6月は、米大手投資銀行系のヘッジファンドの運用悪化に関するニュースが金融市場の注目を集めました。ヘッジファンドは、ケイマンやマン島などに籍を置き、各国の規制の対象とならない形態をとることで、機動的な運用を行う富裕層を対象としたハイリスク・ハイリターンの投資商品です。

 

日本では、一般個人投資家向けにヘッジファンドに投資する投資信託(ファンド・オブ・ヘッジファンズ)やヘッジファンドの指数への連動を目指す投資信託が販売されており、これらの商品への投資は数万円程度から可能となっています。しかし、購入単位が小口化されているからといって、リスクが小さいというわけではありません。
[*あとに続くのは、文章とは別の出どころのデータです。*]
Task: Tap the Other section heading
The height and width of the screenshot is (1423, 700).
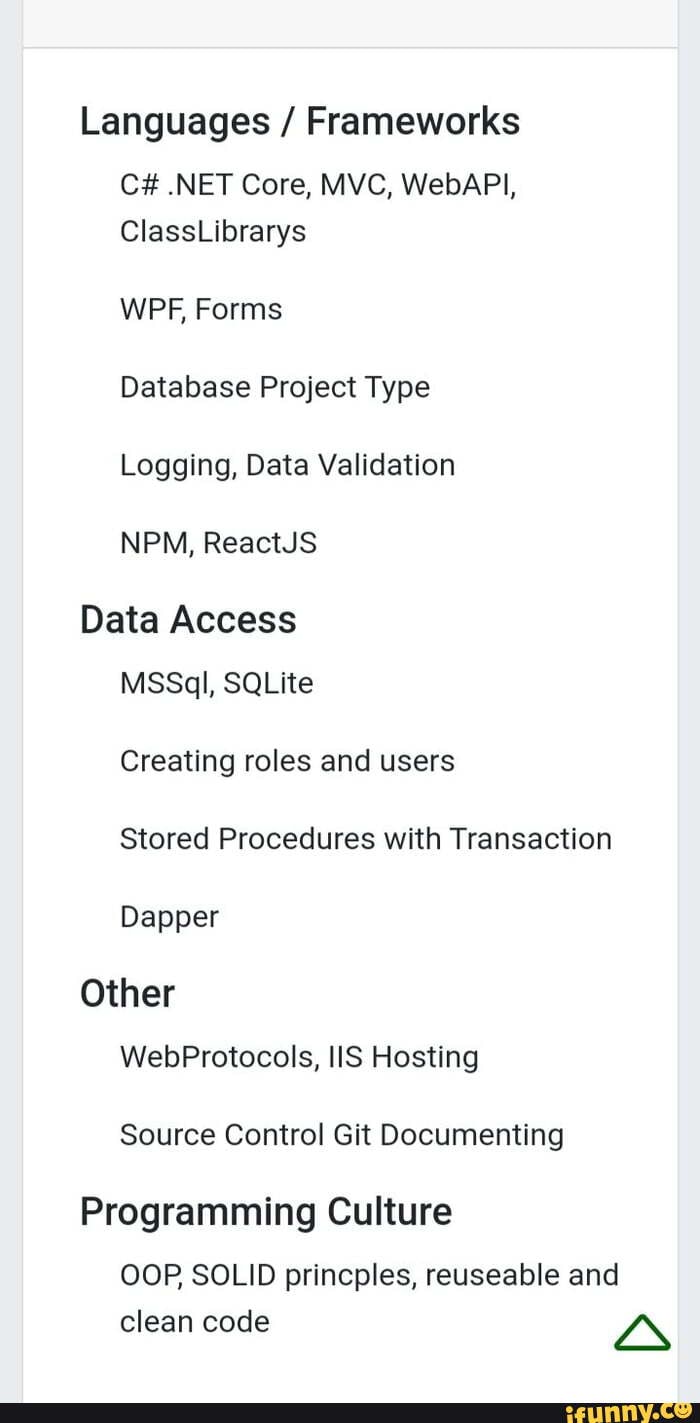Action: click(127, 994)
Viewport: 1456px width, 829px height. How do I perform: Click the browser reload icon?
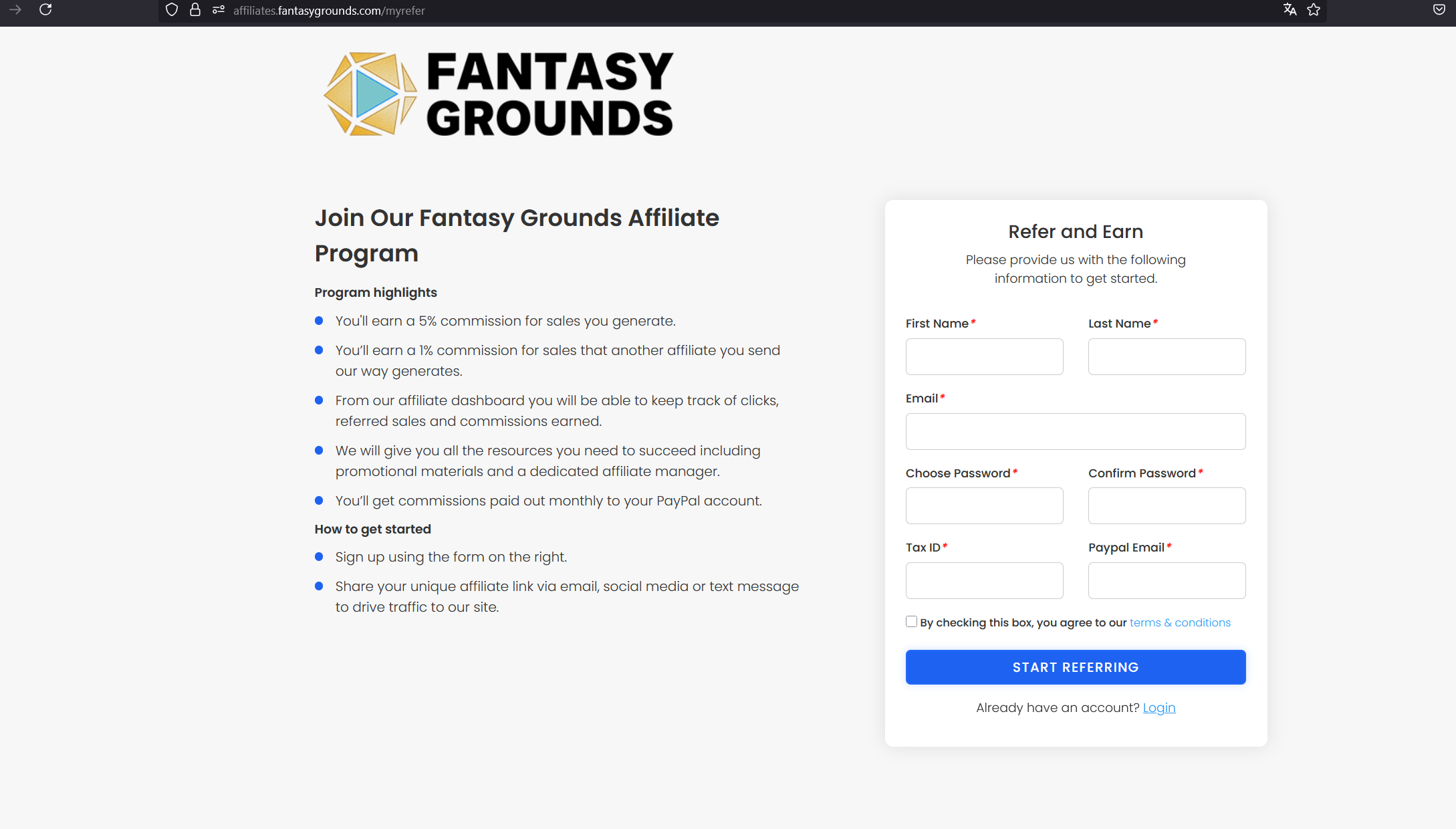[45, 9]
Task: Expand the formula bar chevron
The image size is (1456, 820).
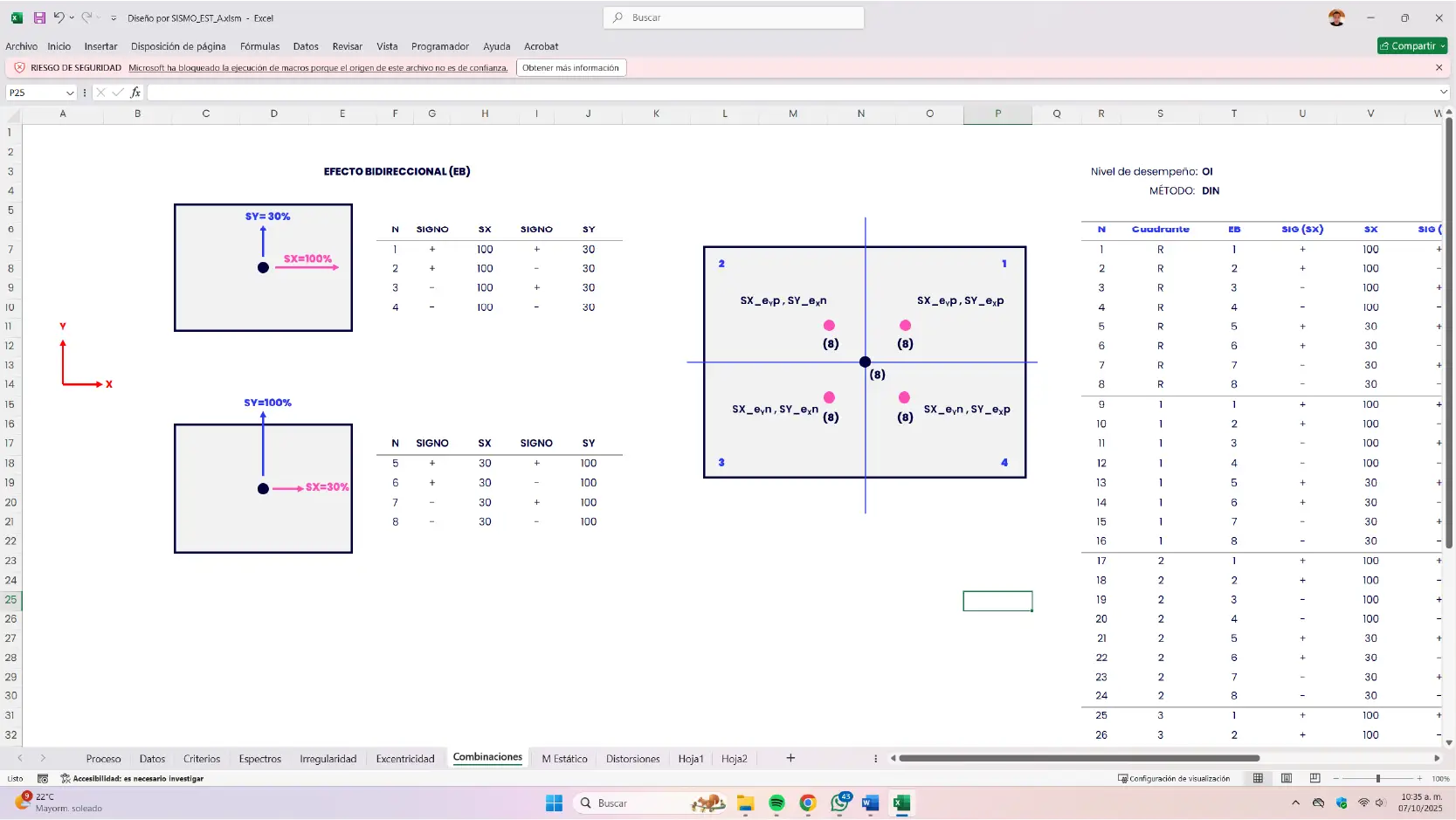Action: coord(1443,92)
小口化されることで、コストが更に割高になるという指摘もあります。

 

さすがに、確定拠出年金向けには、ファンド・オブ・ヘッジファンズは提供されていないとは思いますが、年金向けでないにしても、ヘッジファンドが持つ漠然とした「儲かりそう」などというイメージだけで、個人投資家が手を出すべき商品ではないでしょう。

 

ファンド・オブ・ヘッジファンズについては、情報公開、ファンド選定の基準、手数料およびコストの規制のあり方など様々な点について、多くの問題が世界的に提起されており、証券監督当局や証券取引所等から構成されている国際的な機関である証券監督者国際機構(IOSCO)では、作業部会である投資管理常設委員会において、ヘッジファンドについての諸問題の検討を行っています。日本においても、金融庁を通してファンド・オブ・ヘッジファンズに関する諸問題に対してパブリックコメントの募集が行われており、世界的に、規制が強化される方向に進んでいるところです。